A cattle farm in Mato Grosso, Brazil. 60% of all mammals on Earth are livestock. Photograph: Daniel Beltra/Greenpeace

Another Guardian article has motivated me to recommend it, even though I’m treading very lightly on my blog at present. I have always known we have a disproportionate impact on the planet, but grossly underestimated the size of the mismatch, it seems. And, of course, it’s good to see the vegetarian case strengthened by this data! Below is a short extract: for the full article see link.

Groundbreaking assessment of all life on Earth reveals humanity’s surprisingly tiny part in it as well as our disproportionate impact.

The world’s 7.6 billion people represent just 0.01% of all living things, according to the study. Yet since the dawn of civilisation, humanity has caused the loss of 83% of all wild mammals and half of plants, while livestock kept by humans abounds.

The new work is the first comprehensive estimate of the weight of every class of living creature and overturns some long-held assumptions. Bacteria are indeed a major life form – 13% of everything – but plants overshadow everything, representing 82% of all living matter. All other creatures, from insects to fungi, to fish and animals, make up just 5% of the world’s biomass.

. . .

The new work reveals that farmed poultry today makes up 70% of all birds on the planet, with just 30% being wild. The picture is even more stark for mammals – 60% of all mammals on Earth are livestock, mostly cattle and pigs, 36% are human and just 4% are wild animals.

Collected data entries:
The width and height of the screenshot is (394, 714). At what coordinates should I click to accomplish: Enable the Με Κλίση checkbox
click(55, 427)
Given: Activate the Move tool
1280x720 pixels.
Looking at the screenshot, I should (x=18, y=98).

...

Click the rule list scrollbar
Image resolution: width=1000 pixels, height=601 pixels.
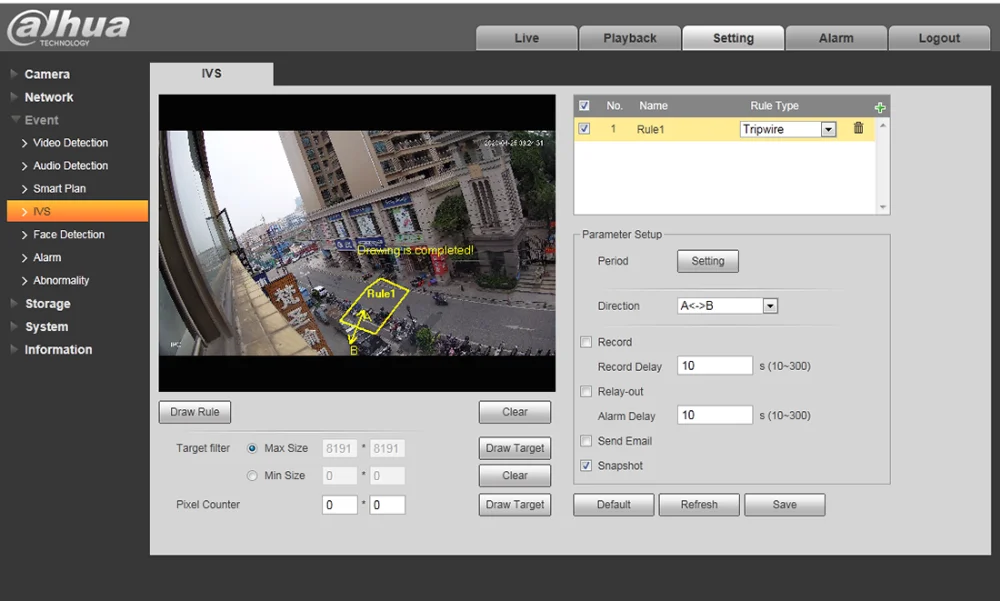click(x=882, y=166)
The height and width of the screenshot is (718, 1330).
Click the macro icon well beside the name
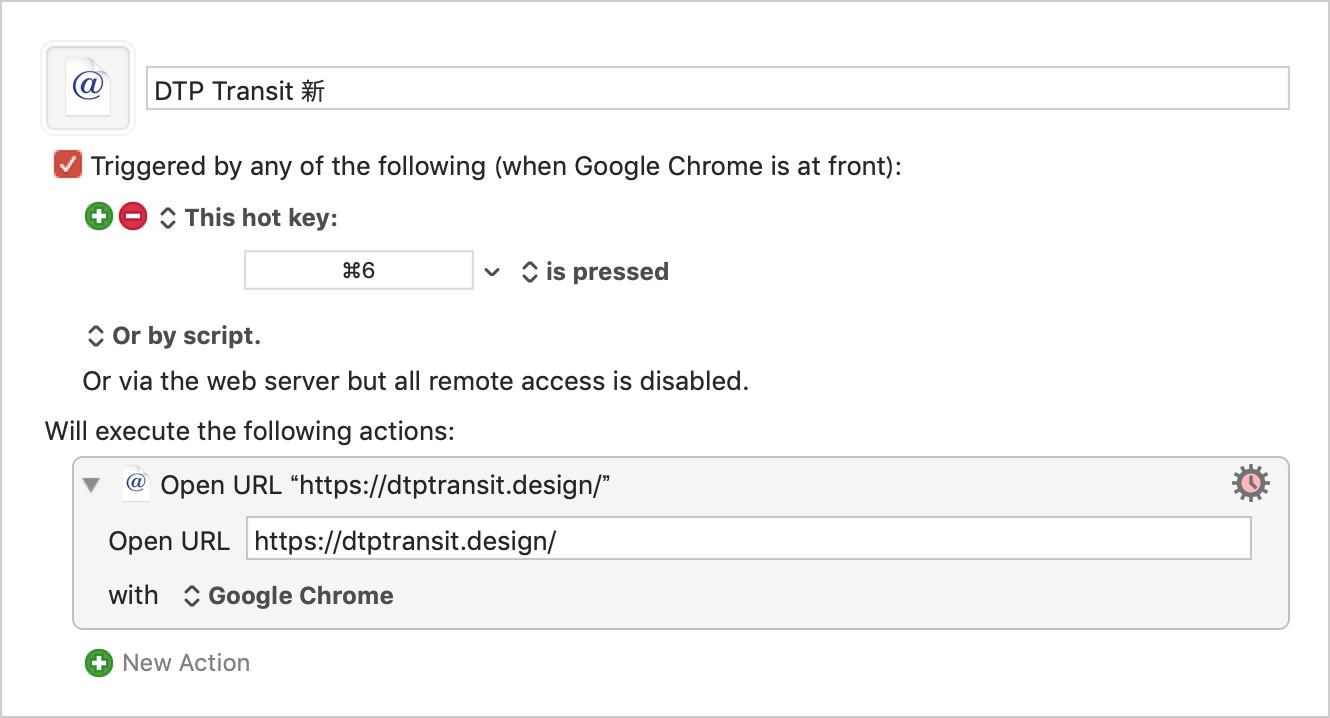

▶ Work instructions
1) According to the biomass passage, what share of all living matter do plants represent?
2) Repeat the part of the biomass passage starting with "Another Guardian article" and going on through "our disproportionate impact.".
You can disregard the entries entirely.

▶ Answers in order
1) 82%

2)
Another Guardian article has motivated me to recommend it, even though I’m treading very lightly on my blog at present. I have always known we have a disproportionate impact on the planet, but grossly underestimated the size of the mismatch, it seems. And, of course, it’s good to see the vegetarian case strengthened by this data! Below is a short extract: for the full article see link.

Groundbreaking assessment of all life on Earth reveals humanity’s surprisingly tiny part in it as well as our disproportionate impact.